▸ **How to complete this task**:
Your task is to copy the lines of the data below from the line holding "Viewport: 960px width, 443px" through the line holding "Add Tab to New", inclusive, exactly and with nothing added.

Saved entries
===============
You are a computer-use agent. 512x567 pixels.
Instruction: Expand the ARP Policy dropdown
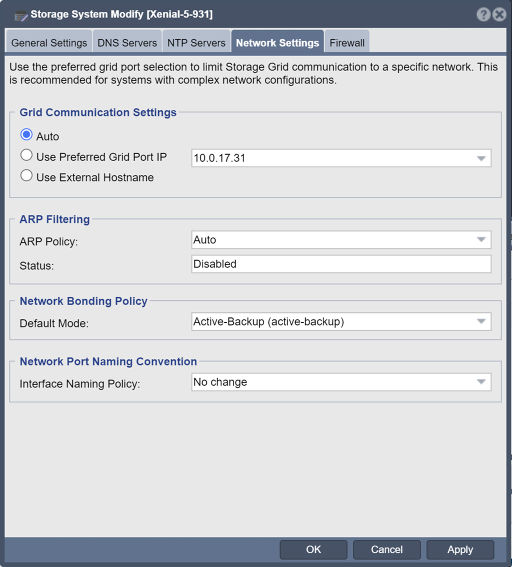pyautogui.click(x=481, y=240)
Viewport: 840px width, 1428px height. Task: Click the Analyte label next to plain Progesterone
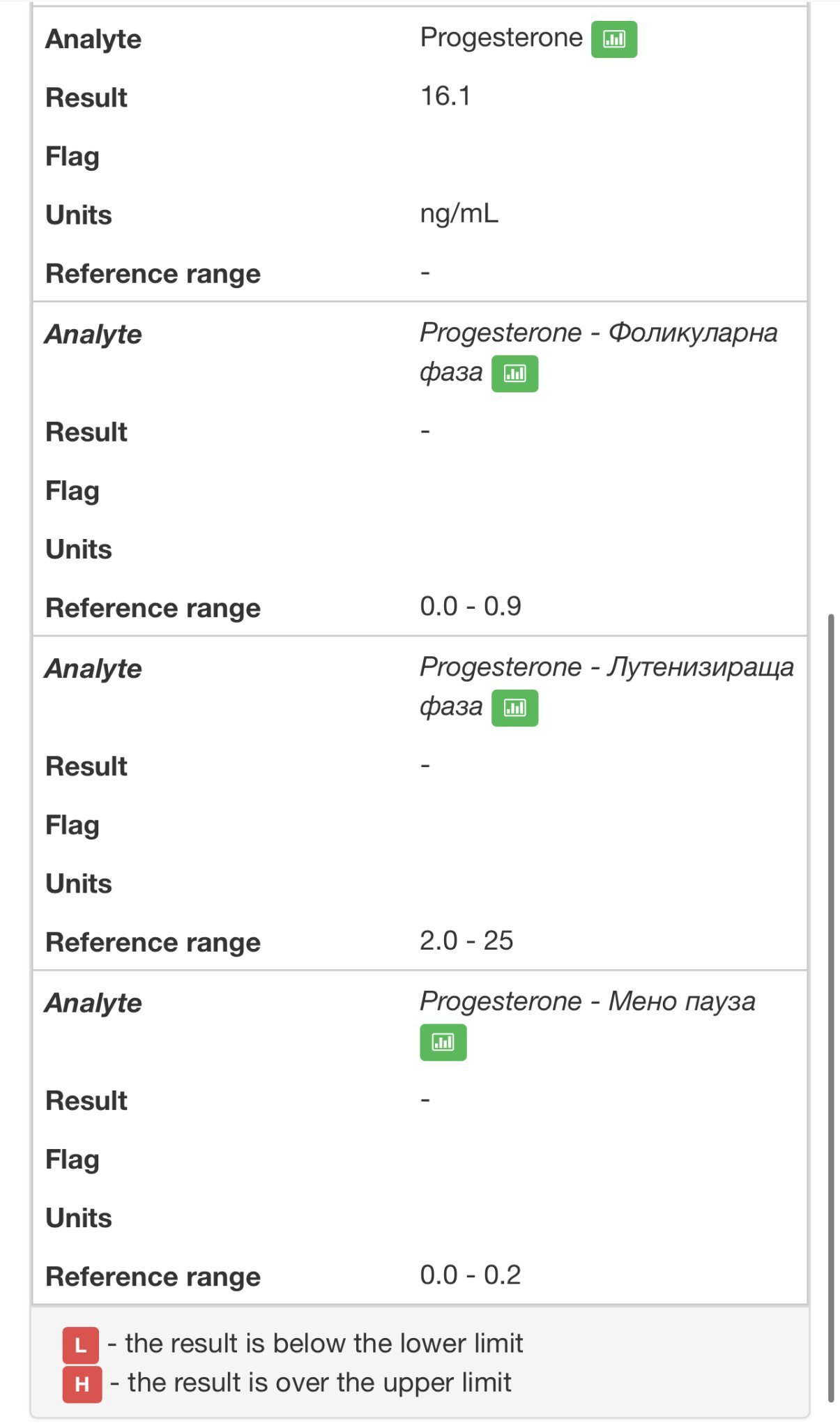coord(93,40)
===============
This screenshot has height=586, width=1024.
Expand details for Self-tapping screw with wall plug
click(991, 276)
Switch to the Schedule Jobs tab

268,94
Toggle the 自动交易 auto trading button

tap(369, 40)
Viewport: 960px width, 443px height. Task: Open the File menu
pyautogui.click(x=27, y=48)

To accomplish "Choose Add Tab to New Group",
===============
▸ **Task solution**:
Viewport: 960px width, 443px height. Task: Open the File menu
pyautogui.click(x=27, y=48)

To accomplish "Choose Add Tab to New Group",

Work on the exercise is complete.